YOUR ASSIGNMENT —
Reproduce the listing that follows with no differences at all.
START SUPPLIED RECORDS
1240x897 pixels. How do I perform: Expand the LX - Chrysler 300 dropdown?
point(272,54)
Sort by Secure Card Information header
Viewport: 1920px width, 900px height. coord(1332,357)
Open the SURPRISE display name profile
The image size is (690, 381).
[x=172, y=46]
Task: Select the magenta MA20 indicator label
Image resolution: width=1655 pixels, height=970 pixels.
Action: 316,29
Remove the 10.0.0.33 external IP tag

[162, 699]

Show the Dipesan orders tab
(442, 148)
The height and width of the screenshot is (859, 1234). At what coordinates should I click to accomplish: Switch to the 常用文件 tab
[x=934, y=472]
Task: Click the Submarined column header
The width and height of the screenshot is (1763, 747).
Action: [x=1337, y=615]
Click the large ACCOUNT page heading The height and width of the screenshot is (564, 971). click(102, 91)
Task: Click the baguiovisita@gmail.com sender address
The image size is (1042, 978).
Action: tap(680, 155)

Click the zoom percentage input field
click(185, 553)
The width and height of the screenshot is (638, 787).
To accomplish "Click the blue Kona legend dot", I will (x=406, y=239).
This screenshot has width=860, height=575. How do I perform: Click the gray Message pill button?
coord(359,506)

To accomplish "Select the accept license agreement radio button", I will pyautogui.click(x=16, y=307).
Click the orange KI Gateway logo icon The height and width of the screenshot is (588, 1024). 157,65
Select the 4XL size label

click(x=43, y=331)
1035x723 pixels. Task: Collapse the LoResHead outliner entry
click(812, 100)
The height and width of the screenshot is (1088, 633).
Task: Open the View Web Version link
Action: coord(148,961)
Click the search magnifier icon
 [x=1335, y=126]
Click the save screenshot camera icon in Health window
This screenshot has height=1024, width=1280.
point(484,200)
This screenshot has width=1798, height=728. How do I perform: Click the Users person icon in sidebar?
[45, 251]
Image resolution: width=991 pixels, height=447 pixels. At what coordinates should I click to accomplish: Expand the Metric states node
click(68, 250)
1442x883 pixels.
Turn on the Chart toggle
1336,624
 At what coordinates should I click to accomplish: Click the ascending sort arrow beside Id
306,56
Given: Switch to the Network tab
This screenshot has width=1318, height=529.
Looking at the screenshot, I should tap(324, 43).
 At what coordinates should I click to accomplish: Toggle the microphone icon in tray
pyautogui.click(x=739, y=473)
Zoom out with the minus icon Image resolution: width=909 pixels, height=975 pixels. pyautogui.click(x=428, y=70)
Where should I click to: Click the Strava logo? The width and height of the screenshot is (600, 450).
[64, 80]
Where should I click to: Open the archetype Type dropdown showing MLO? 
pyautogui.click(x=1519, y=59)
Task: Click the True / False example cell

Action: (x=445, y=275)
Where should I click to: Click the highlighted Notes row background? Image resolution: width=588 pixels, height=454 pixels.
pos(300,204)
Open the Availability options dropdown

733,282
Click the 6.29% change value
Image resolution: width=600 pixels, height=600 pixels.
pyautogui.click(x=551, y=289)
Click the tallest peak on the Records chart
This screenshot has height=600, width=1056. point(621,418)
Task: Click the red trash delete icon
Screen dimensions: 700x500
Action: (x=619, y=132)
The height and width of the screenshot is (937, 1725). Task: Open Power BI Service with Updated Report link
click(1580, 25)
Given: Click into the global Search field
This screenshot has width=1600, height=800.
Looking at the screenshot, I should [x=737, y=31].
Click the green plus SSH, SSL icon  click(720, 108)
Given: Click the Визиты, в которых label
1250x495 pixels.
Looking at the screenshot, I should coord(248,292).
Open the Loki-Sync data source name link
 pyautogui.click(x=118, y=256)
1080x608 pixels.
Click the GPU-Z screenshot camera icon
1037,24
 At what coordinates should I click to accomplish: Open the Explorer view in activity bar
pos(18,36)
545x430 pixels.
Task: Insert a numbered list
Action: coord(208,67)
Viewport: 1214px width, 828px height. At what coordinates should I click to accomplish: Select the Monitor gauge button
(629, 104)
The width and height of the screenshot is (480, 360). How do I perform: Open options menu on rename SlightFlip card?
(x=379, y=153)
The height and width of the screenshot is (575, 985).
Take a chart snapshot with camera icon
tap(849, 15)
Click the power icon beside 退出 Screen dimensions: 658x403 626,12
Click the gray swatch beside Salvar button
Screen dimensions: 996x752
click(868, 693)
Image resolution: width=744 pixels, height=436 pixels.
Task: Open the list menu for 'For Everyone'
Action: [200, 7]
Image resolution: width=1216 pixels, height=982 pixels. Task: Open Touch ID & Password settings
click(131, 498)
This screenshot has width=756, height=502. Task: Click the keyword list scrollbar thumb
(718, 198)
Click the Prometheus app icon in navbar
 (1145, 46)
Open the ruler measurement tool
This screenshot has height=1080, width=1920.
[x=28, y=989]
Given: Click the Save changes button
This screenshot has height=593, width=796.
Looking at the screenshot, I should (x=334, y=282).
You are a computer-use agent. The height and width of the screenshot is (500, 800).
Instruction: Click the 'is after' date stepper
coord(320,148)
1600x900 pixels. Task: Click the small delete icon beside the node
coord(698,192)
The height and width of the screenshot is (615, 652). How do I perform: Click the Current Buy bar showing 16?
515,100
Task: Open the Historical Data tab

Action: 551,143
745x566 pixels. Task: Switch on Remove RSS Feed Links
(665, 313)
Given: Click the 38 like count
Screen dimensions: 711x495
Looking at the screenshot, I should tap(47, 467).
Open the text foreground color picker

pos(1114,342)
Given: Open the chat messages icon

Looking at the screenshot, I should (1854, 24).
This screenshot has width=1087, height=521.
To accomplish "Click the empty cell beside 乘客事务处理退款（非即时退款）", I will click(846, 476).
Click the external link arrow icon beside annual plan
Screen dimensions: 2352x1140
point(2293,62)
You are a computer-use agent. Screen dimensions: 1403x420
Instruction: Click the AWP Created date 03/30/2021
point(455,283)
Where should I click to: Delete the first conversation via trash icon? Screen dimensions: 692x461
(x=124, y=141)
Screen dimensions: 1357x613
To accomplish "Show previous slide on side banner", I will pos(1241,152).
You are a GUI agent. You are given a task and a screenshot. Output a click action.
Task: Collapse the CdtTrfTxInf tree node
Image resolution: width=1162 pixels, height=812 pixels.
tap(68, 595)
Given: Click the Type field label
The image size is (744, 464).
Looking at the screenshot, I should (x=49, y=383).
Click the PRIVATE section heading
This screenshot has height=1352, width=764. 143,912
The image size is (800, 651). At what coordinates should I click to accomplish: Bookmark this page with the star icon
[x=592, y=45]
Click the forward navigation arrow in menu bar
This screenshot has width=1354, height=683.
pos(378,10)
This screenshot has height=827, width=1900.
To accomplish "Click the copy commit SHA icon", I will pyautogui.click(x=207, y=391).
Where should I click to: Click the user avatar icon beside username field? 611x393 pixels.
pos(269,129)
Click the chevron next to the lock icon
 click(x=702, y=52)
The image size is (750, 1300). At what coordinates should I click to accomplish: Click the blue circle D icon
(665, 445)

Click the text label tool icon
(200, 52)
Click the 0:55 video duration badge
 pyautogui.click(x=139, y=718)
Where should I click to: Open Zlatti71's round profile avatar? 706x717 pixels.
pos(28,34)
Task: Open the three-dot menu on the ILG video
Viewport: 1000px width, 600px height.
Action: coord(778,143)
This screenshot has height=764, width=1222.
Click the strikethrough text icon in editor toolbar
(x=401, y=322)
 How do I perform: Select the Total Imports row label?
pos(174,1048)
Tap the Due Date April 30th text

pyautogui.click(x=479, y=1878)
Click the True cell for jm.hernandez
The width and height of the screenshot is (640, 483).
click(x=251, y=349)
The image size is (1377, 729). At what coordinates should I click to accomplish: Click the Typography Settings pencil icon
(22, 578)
END SUPPLIED RECORDS
SOLUTION TO THIS EXERCISE —
1240x897 pixels. How do I perform: Expand the LX - Chrysler 300 dropdown?
point(272,54)
Sort by Secure Card Information header
Viewport: 1920px width, 900px height. coord(1332,357)
Open the SURPRISE display name profile
The image size is (690, 381).
[x=172, y=46]
Task: Select the magenta MA20 indicator label
Image resolution: width=1655 pixels, height=970 pixels.
Action: 316,29
Remove the 10.0.0.33 external IP tag

[162, 699]

Show the Dipesan orders tab
(442, 148)
The height and width of the screenshot is (859, 1234). At what coordinates should I click to accomplish: Switch to the 常用文件 tab
[x=934, y=472]
Task: Click the Submarined column header
The width and height of the screenshot is (1763, 747).
Action: [x=1337, y=615]
Click the large ACCOUNT page heading The height and width of the screenshot is (564, 971). click(102, 91)
Task: Click the baguiovisita@gmail.com sender address
The image size is (1042, 978).
Action: tap(680, 155)

Click the zoom percentage input field
click(185, 553)
The width and height of the screenshot is (638, 787).
To accomplish "Click the blue Kona legend dot", I will (x=406, y=239).
This screenshot has width=860, height=575. How do I perform: Click the gray Message pill button?
coord(359,506)

To accomplish "Select the accept license agreement radio button", I will pyautogui.click(x=16, y=307).
Click the orange KI Gateway logo icon The height and width of the screenshot is (588, 1024). 157,65
Select the 4XL size label

click(x=43, y=331)
1035x723 pixels. Task: Collapse the LoResHead outliner entry
click(812, 100)
The height and width of the screenshot is (1088, 633).
Task: Open the View Web Version link
Action: coord(148,961)
Click the search magnifier icon
 [x=1335, y=126]
Click the save screenshot camera icon in Health window
This screenshot has height=1024, width=1280.
point(484,200)
This screenshot has width=1798, height=728. How do I perform: Click the Users person icon in sidebar?
[45, 251]
Image resolution: width=991 pixels, height=447 pixels. At what coordinates should I click to accomplish: Expand the Metric states node
click(68, 250)
1442x883 pixels.
Turn on the Chart toggle
1336,624
 At what coordinates should I click to accomplish: Click the ascending sort arrow beside Id
306,56
Given: Switch to the Network tab
This screenshot has width=1318, height=529.
Looking at the screenshot, I should tap(324, 43).
 At what coordinates should I click to accomplish: Toggle the microphone icon in tray
pyautogui.click(x=739, y=473)
Zoom out with the minus icon Image resolution: width=909 pixels, height=975 pixels. pyautogui.click(x=428, y=70)
Where should I click to: Click the Strava logo? The width and height of the screenshot is (600, 450).
[64, 80]
Where should I click to: Open the archetype Type dropdown showing MLO? 
pyautogui.click(x=1519, y=59)
Task: Click the True / False example cell

Action: (x=445, y=275)
Where should I click to: Click the highlighted Notes row background? Image resolution: width=588 pixels, height=454 pixels.
pos(300,204)
Open the Availability options dropdown

733,282
Click the 6.29% change value
Image resolution: width=600 pixels, height=600 pixels.
pyautogui.click(x=551, y=289)
Click the tallest peak on the Records chart
This screenshot has height=600, width=1056. point(621,418)
Task: Click the red trash delete icon
Screen dimensions: 700x500
Action: (x=619, y=132)
The height and width of the screenshot is (937, 1725). Task: Open Power BI Service with Updated Report link
click(1580, 25)
Given: Click into the global Search field
This screenshot has width=1600, height=800.
Looking at the screenshot, I should [x=737, y=31].
Click the green plus SSH, SSL icon  click(720, 108)
Given: Click the Визиты, в которых label
1250x495 pixels.
Looking at the screenshot, I should coord(248,292).
Open the Loki-Sync data source name link
 pyautogui.click(x=118, y=256)
1080x608 pixels.
Click the GPU-Z screenshot camera icon
1037,24
 At what coordinates should I click to accomplish: Open the Explorer view in activity bar
pos(18,36)
545x430 pixels.
Task: Insert a numbered list
Action: coord(208,67)
Viewport: 1214px width, 828px height. At what coordinates should I click to accomplish: Select the Monitor gauge button
(629, 104)
The width and height of the screenshot is (480, 360). How do I perform: Open options menu on rename SlightFlip card?
(x=379, y=153)
The height and width of the screenshot is (575, 985).
Take a chart snapshot with camera icon
tap(849, 15)
Click the power icon beside 退出 Screen dimensions: 658x403 626,12
Click the gray swatch beside Salvar button
Screen dimensions: 996x752
click(868, 693)
Image resolution: width=744 pixels, height=436 pixels.
Task: Open the list menu for 'For Everyone'
Action: [200, 7]
Image resolution: width=1216 pixels, height=982 pixels. Task: Open Touch ID & Password settings
click(131, 498)
This screenshot has width=756, height=502. Task: Click the keyword list scrollbar thumb
(718, 198)
Click the Prometheus app icon in navbar
 (1145, 46)
Open the ruler measurement tool
This screenshot has height=1080, width=1920.
[x=28, y=989]
Given: Click the Save changes button
This screenshot has height=593, width=796.
Looking at the screenshot, I should (x=334, y=282).
You are a computer-use agent. The height and width of the screenshot is (500, 800).
Instruction: Click the 'is after' date stepper
coord(320,148)
1600x900 pixels. Task: Click the small delete icon beside the node
coord(698,192)
The height and width of the screenshot is (615, 652). How do I perform: Click the Current Buy bar showing 16?
515,100
Task: Open the Historical Data tab

Action: 551,143
745x566 pixels. Task: Switch on Remove RSS Feed Links
(665, 313)
Given: Click the 38 like count
Screen dimensions: 711x495
Looking at the screenshot, I should tap(47, 467).
Open the text foreground color picker

pos(1114,342)
Given: Open the chat messages icon

Looking at the screenshot, I should (1854, 24).
This screenshot has width=1087, height=521.
To accomplish "Click the empty cell beside 乘客事务处理退款（非即时退款）", I will click(846, 476).
Click the external link arrow icon beside annual plan
Screen dimensions: 2352x1140
point(2293,62)
You are a computer-use agent. Screen dimensions: 1403x420
Instruction: Click the AWP Created date 03/30/2021
point(455,283)
Where should I click to: Delete the first conversation via trash icon? Screen dimensions: 692x461
(x=124, y=141)
Screen dimensions: 1357x613
To accomplish "Show previous slide on side banner", I will pos(1241,152).
You are a GUI agent. You are given a task and a screenshot. Output a click action.
Task: Collapse the CdtTrfTxInf tree node
Image resolution: width=1162 pixels, height=812 pixels.
tap(68, 595)
Given: Click the Type field label
The image size is (744, 464).
Looking at the screenshot, I should (x=49, y=383).
Click the PRIVATE section heading
This screenshot has height=1352, width=764. 143,912
The image size is (800, 651). At what coordinates should I click to accomplish: Bookmark this page with the star icon
[x=592, y=45]
Click the forward navigation arrow in menu bar
This screenshot has width=1354, height=683.
pos(378,10)
This screenshot has height=827, width=1900.
To accomplish "Click the copy commit SHA icon", I will pyautogui.click(x=207, y=391).
Where should I click to: Click the user avatar icon beside username field? 611x393 pixels.
pos(269,129)
Click the chevron next to the lock icon
 click(x=702, y=52)
The image size is (750, 1300). At what coordinates should I click to accomplish: Click the blue circle D icon
(665, 445)

Click the text label tool icon
(200, 52)
Click the 0:55 video duration badge
 pyautogui.click(x=139, y=718)
Where should I click to: Open Zlatti71's round profile avatar? 706x717 pixels.
pos(28,34)
Task: Open the three-dot menu on the ILG video
Viewport: 1000px width, 600px height.
Action: coord(778,143)
This screenshot has height=764, width=1222.
Click the strikethrough text icon in editor toolbar
(x=401, y=322)
 How do I perform: Select the Total Imports row label?
pos(174,1048)
Tap the Due Date April 30th text

pyautogui.click(x=479, y=1878)
Click the True cell for jm.hernandez
The width and height of the screenshot is (640, 483).
click(x=251, y=349)
The image size is (1377, 729). At what coordinates should I click to accomplish: Click the Typography Settings pencil icon
(22, 578)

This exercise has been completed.